The compacting GC seems to burn through the cycles much faster. If I run
time dfx canister call rrkah-fqaaa-aaaaa-aaaaq-cai benchN '(1000)'
6 times then the last call fails with out of cycles after 12s. I guess this means that growing the memory is what costs significant time (the copying GC doubles it) and accessing the memory is what burns cycles (and both GCs produce the same accesses).
What errors are you referring to? I was suggesting to use -vv to check the replica settings, which works with with 0.13.0-beta.0, at least on my machine
In that case you’re likely also exceeding the limit with DTS enabled. If you access performance_counter and debug print the values, you should get up to ~20B, which is the instruction limit with DTS enabled. If your function runs for more than that, you’ll hit the instruction limit and have to either wait until the limit gets increased or rewrite your function
DTS was already activated sometime before 0.13, at least in 0.12.2-beta.0, possibly earlier. So I wouldn’t expect any differences when upgrading to 0.13.0-beta.0.
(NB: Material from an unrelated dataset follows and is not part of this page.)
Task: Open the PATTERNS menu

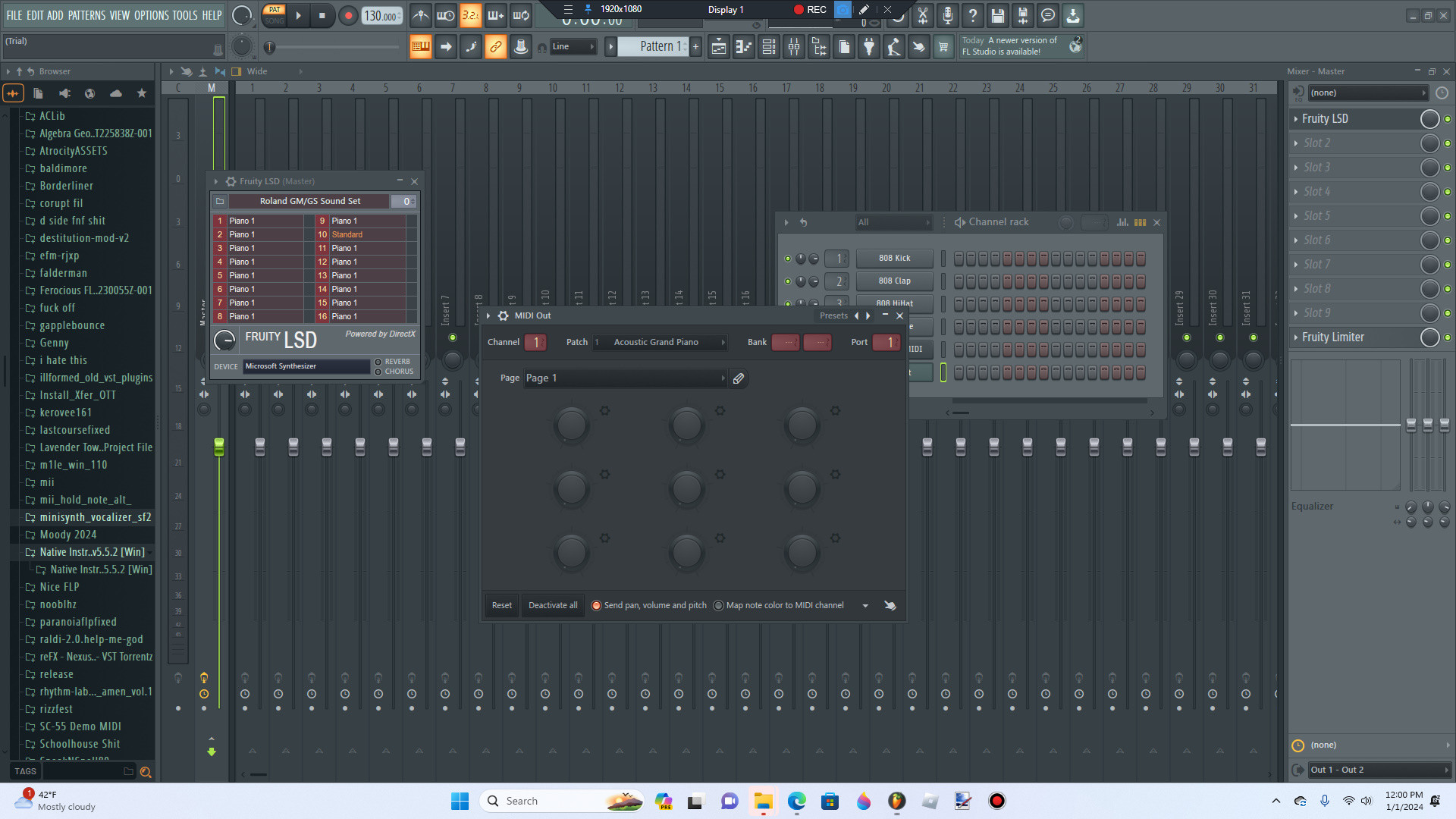Action: 86,14
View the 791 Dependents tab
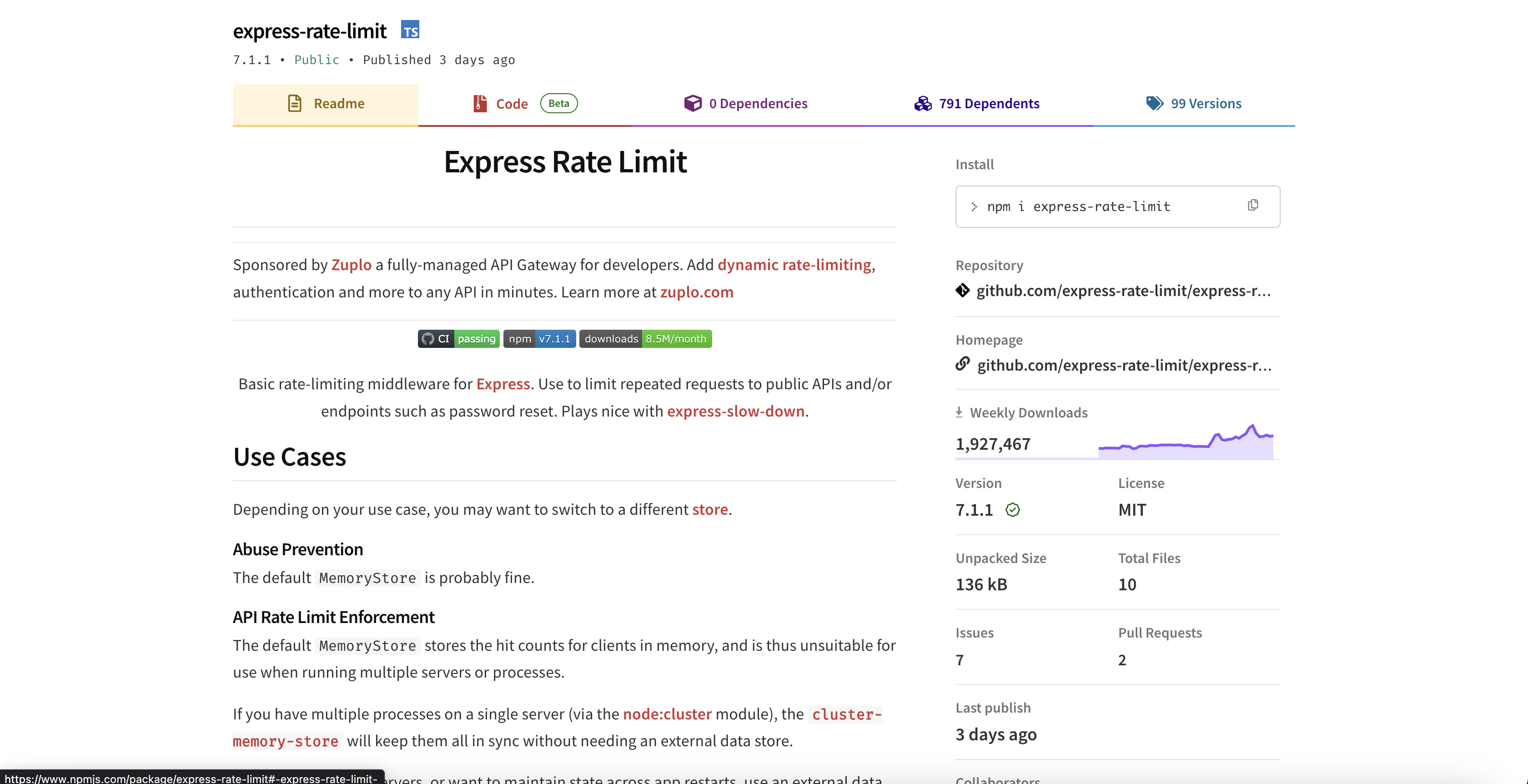Viewport: 1528px width, 784px height. [977, 104]
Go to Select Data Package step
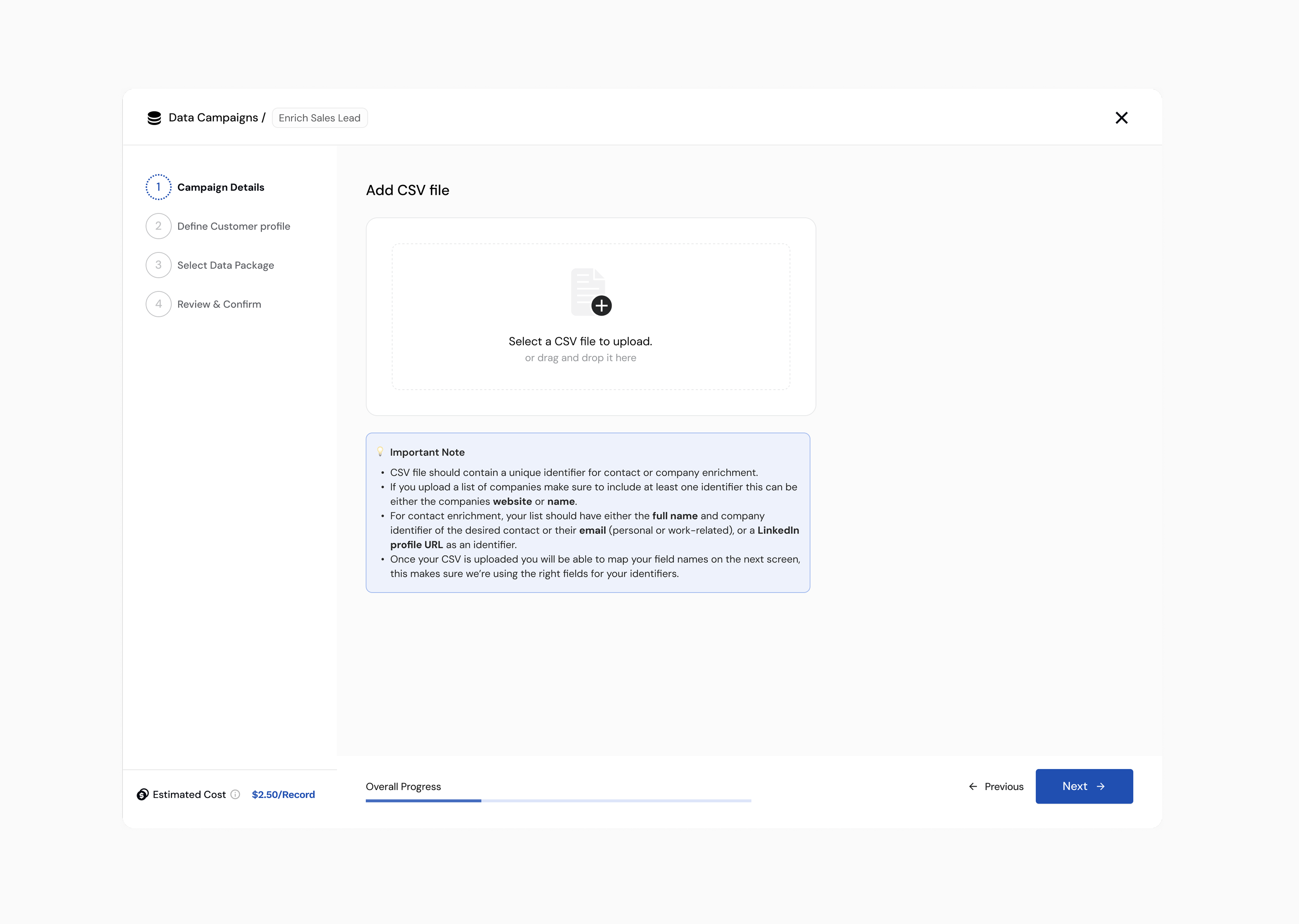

Are you running a query or an update call? Queries currently have a lower instruction limit of 5B. In order to increase the limit, we first need to introduce some way of charging for queries.
Hello. Is there any documentation that explains how to work with DTS? I tried looking on internetcomputer.org but I didn’t see any results for “DTS” or “Time Slicing”. Thanks.